New blog post on the NeurIPS'21 experiment re authors' perceptions of their own papers!

https://blog.ml.cmu.edu/2022/11/22/neurips2021-author-perception-experiment/

Key findings:

1) Authors significantly overestimate their papers' chances of acceptance. By like a LOT.

>

How do Authors' Perceptions about their Papers Compare with Co-authors’ Perceptions and Peer-review Decisions?

Alina Beygelzimer, Yann N. Dauphin, Percy Liang, Jennifer Wortman Vaughan(NeurIPS 2021 Program Chairs) Charvi Rastogi, Ivan Stelmakh, Zhenyu Xue, Hal Daumé III, Emma Pierson, and Nihar B. Shah There is a considerable body of research on peer review. Within the machine learning community, there

Machine Learning Blog | ML@CMU | Carnegie Mellon University
2) Miscalibration is lower for more "senior" authors ("seniority" measured by their role in the conference), and slightly higher for women (note also that women are less likely to be senior in this data/definition, but we controlled for this in the analysis).

3. For authors who submit more than one paper, when asked to RANK their papers by scientific merit, most of the time (93%) their ranking agrees with their estimated probabilities of acceptance.

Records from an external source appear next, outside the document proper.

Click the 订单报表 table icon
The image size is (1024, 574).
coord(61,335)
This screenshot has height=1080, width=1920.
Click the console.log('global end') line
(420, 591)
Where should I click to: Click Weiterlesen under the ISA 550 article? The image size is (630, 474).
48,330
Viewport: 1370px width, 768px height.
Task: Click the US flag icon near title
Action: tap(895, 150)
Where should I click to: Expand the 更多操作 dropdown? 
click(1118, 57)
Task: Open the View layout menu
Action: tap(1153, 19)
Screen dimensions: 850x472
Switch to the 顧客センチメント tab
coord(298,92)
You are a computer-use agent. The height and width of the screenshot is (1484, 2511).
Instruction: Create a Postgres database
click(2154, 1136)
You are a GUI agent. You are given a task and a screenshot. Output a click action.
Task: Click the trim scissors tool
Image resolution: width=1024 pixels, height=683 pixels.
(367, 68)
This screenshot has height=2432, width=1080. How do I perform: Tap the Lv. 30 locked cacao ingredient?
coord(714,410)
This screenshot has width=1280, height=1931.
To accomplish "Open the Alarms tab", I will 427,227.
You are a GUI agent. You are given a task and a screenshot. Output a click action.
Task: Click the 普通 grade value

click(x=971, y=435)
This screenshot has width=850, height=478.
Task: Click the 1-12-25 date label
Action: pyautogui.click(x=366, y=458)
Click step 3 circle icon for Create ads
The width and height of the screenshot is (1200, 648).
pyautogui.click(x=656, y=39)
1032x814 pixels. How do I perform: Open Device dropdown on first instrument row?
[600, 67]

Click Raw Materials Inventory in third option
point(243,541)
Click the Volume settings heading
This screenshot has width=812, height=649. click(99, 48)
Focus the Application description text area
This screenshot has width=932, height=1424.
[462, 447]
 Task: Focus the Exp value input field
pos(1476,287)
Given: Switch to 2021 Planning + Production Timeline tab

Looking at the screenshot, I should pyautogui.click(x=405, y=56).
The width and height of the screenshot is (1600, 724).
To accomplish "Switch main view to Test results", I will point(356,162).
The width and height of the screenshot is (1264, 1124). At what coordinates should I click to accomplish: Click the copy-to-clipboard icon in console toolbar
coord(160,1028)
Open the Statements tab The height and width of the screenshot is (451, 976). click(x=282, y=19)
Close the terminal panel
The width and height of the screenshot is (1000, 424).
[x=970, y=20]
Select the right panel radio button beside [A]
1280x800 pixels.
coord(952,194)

In 7% of cases they report that the paper they rank as having higher merit they say has lower chance of acceptance.

>

4. (AND I FOUND THIS MOST FASCINATING!) The amount of disagreement between CO-AUTHORS in terms of the perceived relative scientific contribution of their papers is SIMILAR to the amount of disagreement between authors and reviewers.

That is - even though we worry a lot about REVIEWER disagreement, there seems to be just about as much AUTHOR disagreement about the same paper!

>

5. About half of authors report that their perception of their own paper changed after seeing the initial reviewers. Additionally, among both accepted and rejected papers, over 30% of authors report that their perception became more positive.

>

Conclusions:

Vast overestimates of probability of acceptance suggests we should recalibrate expectations (one way or the other).

Disagreements around around paper quality suggest that assessing paper quality is not only extremely noisy, but lacks an objective right answer.

>

It was super fun working with a host of great people on this experiment:

NeurIPS 2021 Program Chairs Alina Beygelzimer, Yann N. Dauphin, Percy Liang and Jennifer Wortman Vaughan...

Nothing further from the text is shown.